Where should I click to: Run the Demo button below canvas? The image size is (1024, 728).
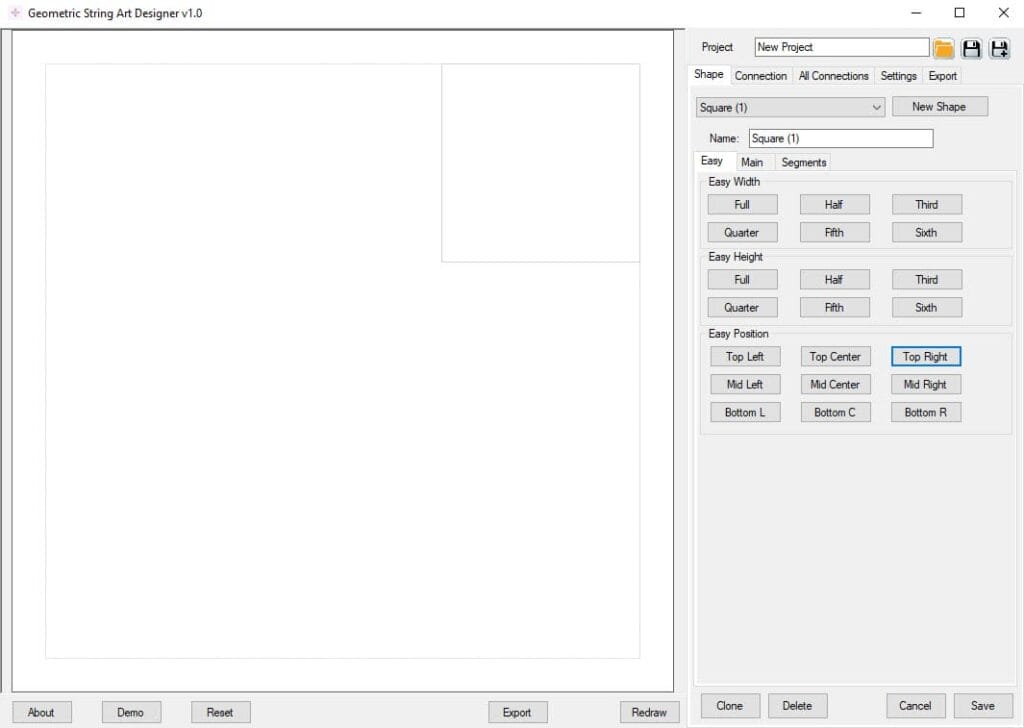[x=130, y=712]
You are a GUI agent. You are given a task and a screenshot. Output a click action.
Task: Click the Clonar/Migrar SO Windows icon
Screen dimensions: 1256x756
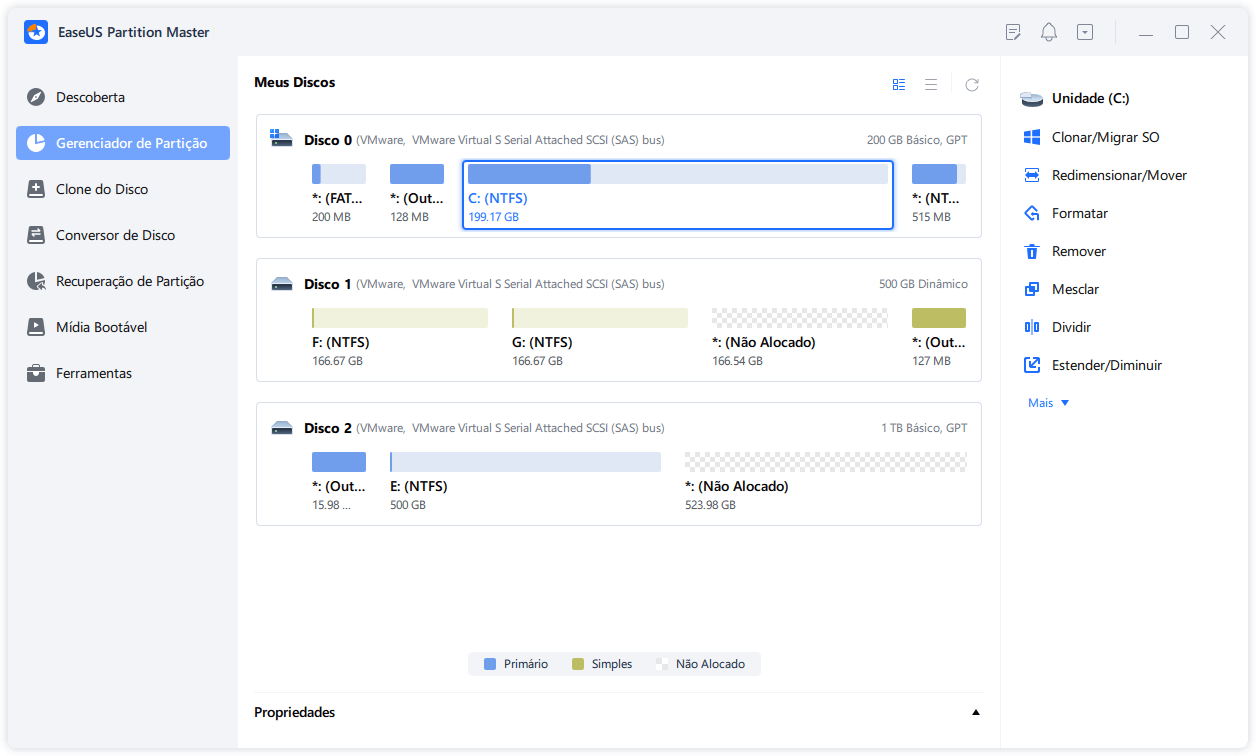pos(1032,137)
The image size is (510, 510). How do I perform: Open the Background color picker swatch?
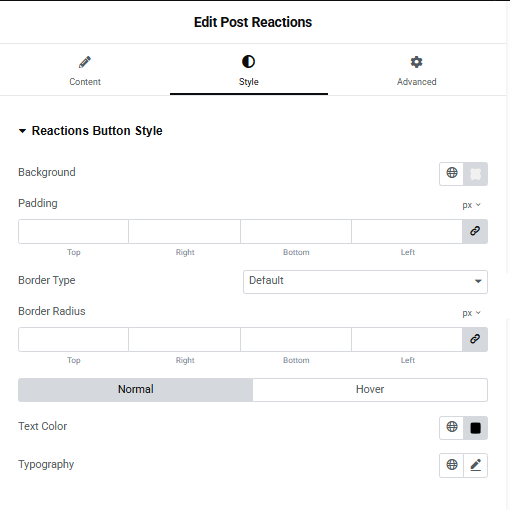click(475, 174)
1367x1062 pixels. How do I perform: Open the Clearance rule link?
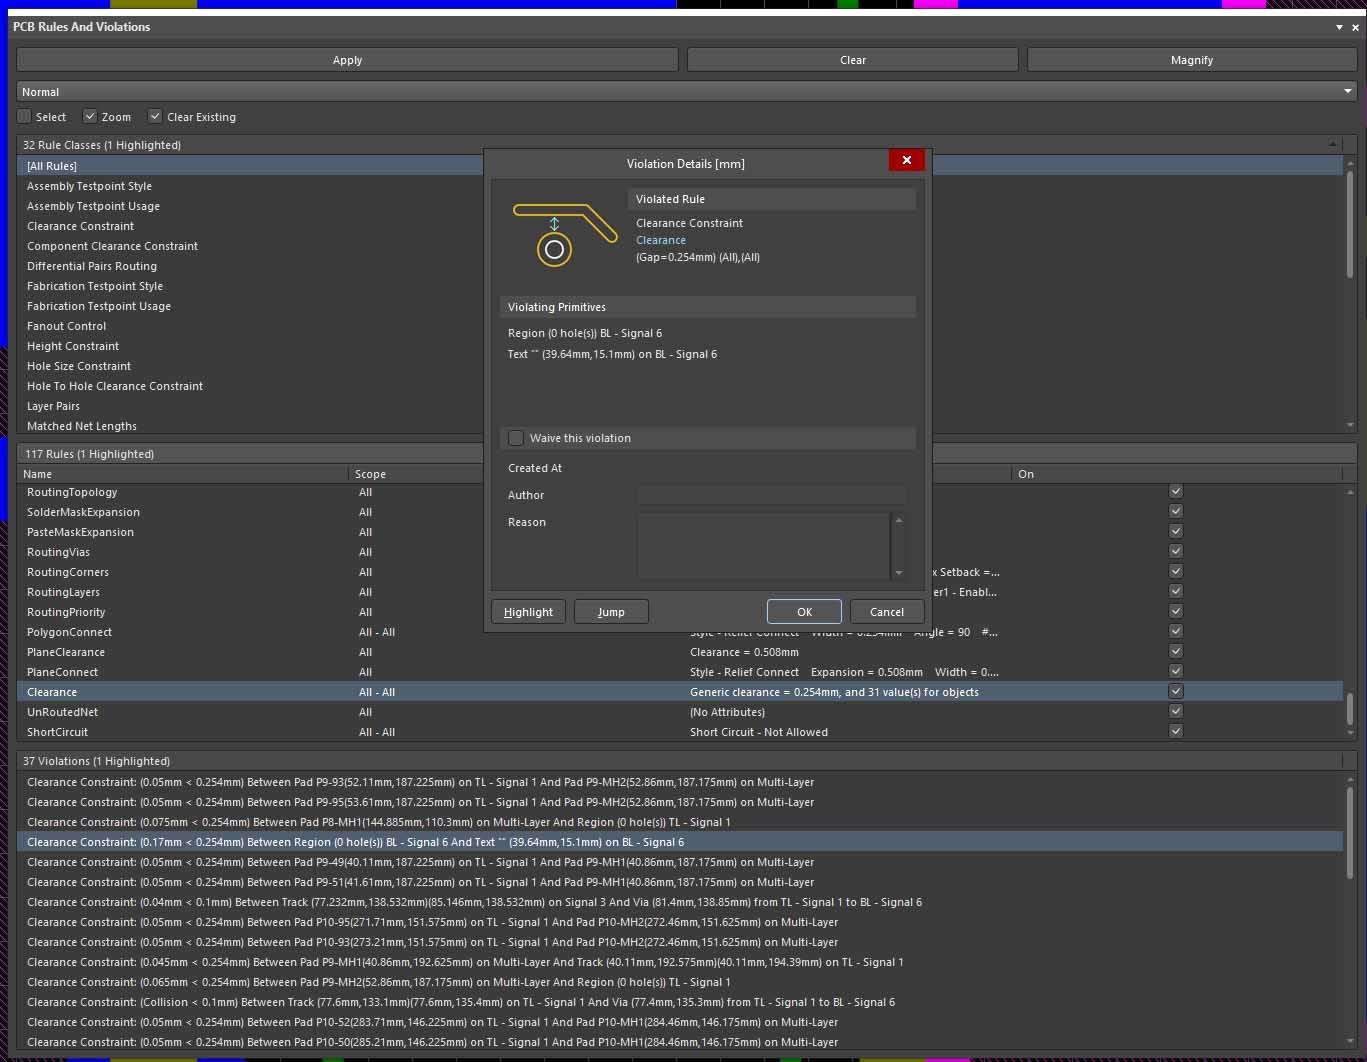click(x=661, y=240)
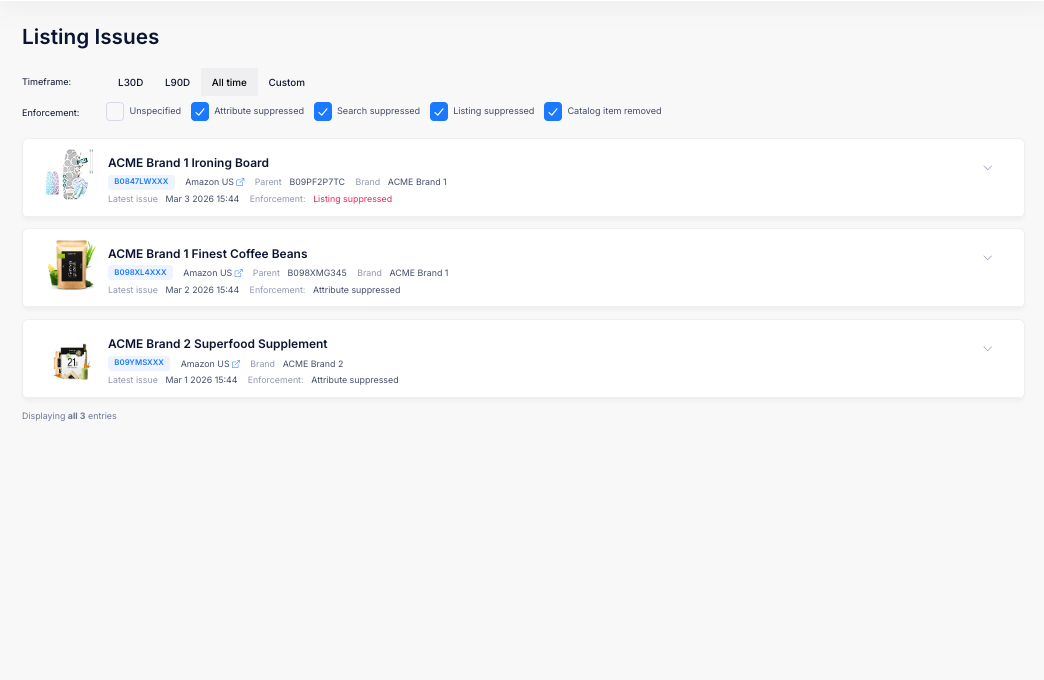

WHAT THE TASK REQUIRES -> With pictures excluded, the material is to be written out exactly as given.

EXERCISE RESULT ->
Where should I click to: Run the Demo button below canvas? The image size is (1024, 728).
[x=130, y=712]
You are a GUI agent. You are given a task and a screenshot. Output a click action.
Task: Click the Clonar/Migrar SO Windows icon
Screen dimensions: 1256x756
pos(1032,137)
The image size is (510, 510). How do I perform: Open the Background color picker swatch?
click(475, 174)
1367x1062 pixels. How do I perform: Open the Clearance rule link?
click(x=661, y=240)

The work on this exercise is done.